- _Was zu tun ist_
• 1. Schreib aus dem Text über die Schilddrüsendiagnose beim Hund alle Untersuchungen heraus, die in seinen ersten beiden Sätzen genannt werden.
• 2. Führ den Text über die Schilddrüsendiagnose beim Hund nach seinem letzten Satz weiter.

- _Ausgewählter Textauszug_
···

Ihr Hund wird zunächst gründlich klinisch untersucht. Darauf folgen weitere Untersuchungen, wie Blut- und Urinuntersuchungen, sowie Röntgen und Ultraschall.
Laboruntersuchungen
Insbesondere die folgenden Parameter können für die Diagnosestellung herangezogen werden:
- Thyroxin (T4): Ist der Wert vermindert, ist dies hinweisend, aber nicht beweisend für eine Unterfunktion der Schilddrüse. Mit passender Symptomatik und einer erhöhten Konzentration des Hormons TSH ist die Erkrankung jedoch naheliegend.
- Freies T4 (fT4): Dabei handelt ers sich um eine genauere Messung des Hormons Thyroxin. Der Nachweis ist allerdings aufwändiger und daher kostspieliger.
- TSH: Ist das sogenannte „Schilddrüsenanforderungshormon“, welches von der Hirnanhangsdrüse ausgeschüttet wird. Dieser Wert muss immer in Kombination mit T4 interpretiert werden. Bei einer Schilddrüsenunterfunktion ist er fast immer erhöht. Bei einer kongenitalen (angeborenen) Erkrankung beim Welpen kann TSH auch erniedrigt sein.

···

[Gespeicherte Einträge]
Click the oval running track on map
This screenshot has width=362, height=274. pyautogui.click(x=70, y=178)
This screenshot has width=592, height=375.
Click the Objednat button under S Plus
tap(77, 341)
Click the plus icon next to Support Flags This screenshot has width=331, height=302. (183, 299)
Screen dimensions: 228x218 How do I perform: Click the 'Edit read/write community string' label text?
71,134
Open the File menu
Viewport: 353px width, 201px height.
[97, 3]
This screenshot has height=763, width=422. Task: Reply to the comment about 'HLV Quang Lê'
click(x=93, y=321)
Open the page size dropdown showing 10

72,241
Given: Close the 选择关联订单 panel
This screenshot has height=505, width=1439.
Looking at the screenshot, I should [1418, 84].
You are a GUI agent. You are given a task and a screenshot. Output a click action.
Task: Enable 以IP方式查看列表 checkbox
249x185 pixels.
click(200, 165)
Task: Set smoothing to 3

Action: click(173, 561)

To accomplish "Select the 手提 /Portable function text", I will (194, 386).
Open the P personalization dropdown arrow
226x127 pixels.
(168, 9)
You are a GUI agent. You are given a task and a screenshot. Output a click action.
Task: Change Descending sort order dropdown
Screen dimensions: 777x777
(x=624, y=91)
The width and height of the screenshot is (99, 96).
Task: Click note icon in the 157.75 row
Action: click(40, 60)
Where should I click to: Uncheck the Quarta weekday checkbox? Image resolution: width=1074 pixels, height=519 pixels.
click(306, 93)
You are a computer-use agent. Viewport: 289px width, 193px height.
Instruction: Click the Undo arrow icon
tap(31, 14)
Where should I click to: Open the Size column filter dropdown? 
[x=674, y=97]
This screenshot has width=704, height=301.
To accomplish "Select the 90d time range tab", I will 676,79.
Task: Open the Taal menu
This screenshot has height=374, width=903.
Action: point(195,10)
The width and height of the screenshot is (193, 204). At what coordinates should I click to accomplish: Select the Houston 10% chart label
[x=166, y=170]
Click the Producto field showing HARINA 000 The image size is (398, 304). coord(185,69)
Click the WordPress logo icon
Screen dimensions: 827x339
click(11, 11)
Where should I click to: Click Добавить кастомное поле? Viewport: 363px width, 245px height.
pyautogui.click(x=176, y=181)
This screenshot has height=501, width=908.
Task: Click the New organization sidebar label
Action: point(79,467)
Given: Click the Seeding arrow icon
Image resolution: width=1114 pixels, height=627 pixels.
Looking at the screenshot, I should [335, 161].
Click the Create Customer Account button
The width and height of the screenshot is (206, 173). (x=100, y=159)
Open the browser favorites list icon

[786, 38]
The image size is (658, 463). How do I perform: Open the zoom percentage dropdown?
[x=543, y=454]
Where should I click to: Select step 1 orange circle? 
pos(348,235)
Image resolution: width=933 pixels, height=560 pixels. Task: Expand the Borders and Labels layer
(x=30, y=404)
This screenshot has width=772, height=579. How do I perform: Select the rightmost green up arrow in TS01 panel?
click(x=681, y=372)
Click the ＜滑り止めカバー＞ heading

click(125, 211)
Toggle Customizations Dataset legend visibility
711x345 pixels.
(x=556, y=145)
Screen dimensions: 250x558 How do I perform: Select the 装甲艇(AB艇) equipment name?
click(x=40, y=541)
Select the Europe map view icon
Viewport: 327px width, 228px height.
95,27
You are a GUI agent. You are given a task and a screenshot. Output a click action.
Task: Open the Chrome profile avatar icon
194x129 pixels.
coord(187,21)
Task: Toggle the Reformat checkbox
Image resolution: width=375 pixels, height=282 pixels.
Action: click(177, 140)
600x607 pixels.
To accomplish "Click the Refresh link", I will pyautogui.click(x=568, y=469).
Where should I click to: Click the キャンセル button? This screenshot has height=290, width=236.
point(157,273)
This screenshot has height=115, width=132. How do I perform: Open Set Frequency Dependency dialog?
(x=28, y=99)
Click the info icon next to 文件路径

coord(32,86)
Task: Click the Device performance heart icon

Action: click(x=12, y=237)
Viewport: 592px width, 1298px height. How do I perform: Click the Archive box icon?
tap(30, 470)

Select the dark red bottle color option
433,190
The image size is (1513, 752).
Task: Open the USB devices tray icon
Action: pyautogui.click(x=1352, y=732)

···

- _Die Lösungen_
• 1. Gründliche klinische Untersuchung, Blutuntersuchungen, Urinuntersuchungen, Röntgen, Ultraschall

• 2.
- Schilddrüsen-Autoantikörper: Die Messung dieser Antikörper ist besonders bei Hunden sinnvoll, bei denen der Verdacht einer Hypothyreose besteht, aber T4 im Normalbereich liegt.
- TSH- Stimulationstest: Die Messung von T4 vor und nach der Gabe von TSH kann bei widersprüchlichen Testergebnissen zusätzlich als Diagnostikum herangezogen werden.
Die alleinige Messung von T4 darf nicht zur Diagnosestellung herangezogen werden!
„euthyoid sick“-Syndrom
Einige Hunde leiden unter einer sogenannten „euthyroid sickness“. Das bedeutet, dass T4 erniedrigt ist, ohne dass eine Schilddrüsenerkrankung vorliegt. Hierfür gibt es verschiedene Ursachen, wie z.B. andere systemische Erkrankungen. Auch verschiedene Medikamente (Kortison, Phenobarbital, Sulfonamide, Schmerzmittel), können die Testergebnisse beeinflussen.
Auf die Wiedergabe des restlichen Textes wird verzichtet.